Riparazione per ingiusta detenzione: spetta anche all’imputato condannato. Cassazione Penale, Sezioni Unite, sentenza 29 gennaio 2009, n. 4187.

Sebbene l’art. 314, primo comma, del codice di procedura penale preveda che il fondamento della riparazione per ingiusta detenzione sia l’esistenza di una sentenza irrevocabile di assoluzione con una delle formule di rito ivi previste, per questioni di giustizia sostanziale, essa, invece, spetta anche al reo che sia stato prosciolto per altra causa, non di merito, o sia stato condannato, nella misura in cui la custodia cautelare in carcere sofferta sia superiore alla misura della pena comminata in via definitiva.

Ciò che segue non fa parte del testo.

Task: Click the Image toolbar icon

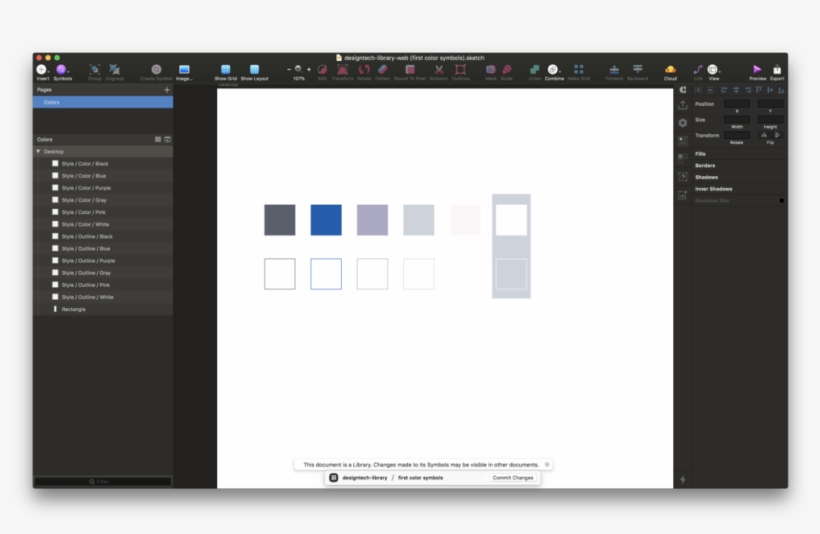Action: click(x=184, y=70)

A prescindere dall’esito del giudizio, quindi, stabilito il diritto alla riparazione, spetterà al giudice la valutazione sul quantum debeatur, in relazione alla effettiva compromissione di uno dei  fondamentali valori della persona umana, la libertà. L’indennizzo varierà in relazione al sacrificio sopportato dal soggetto. Sarà da privilegiare l’innocente che abbia subito una ingiusta detenzione rispetto a chi, colpevole, abbia sopportato solamente una detenzione superiore rispetto alla pena definitiva, a causa del maggiore grado di sofferenza, senza dubbio, patito dal  primo.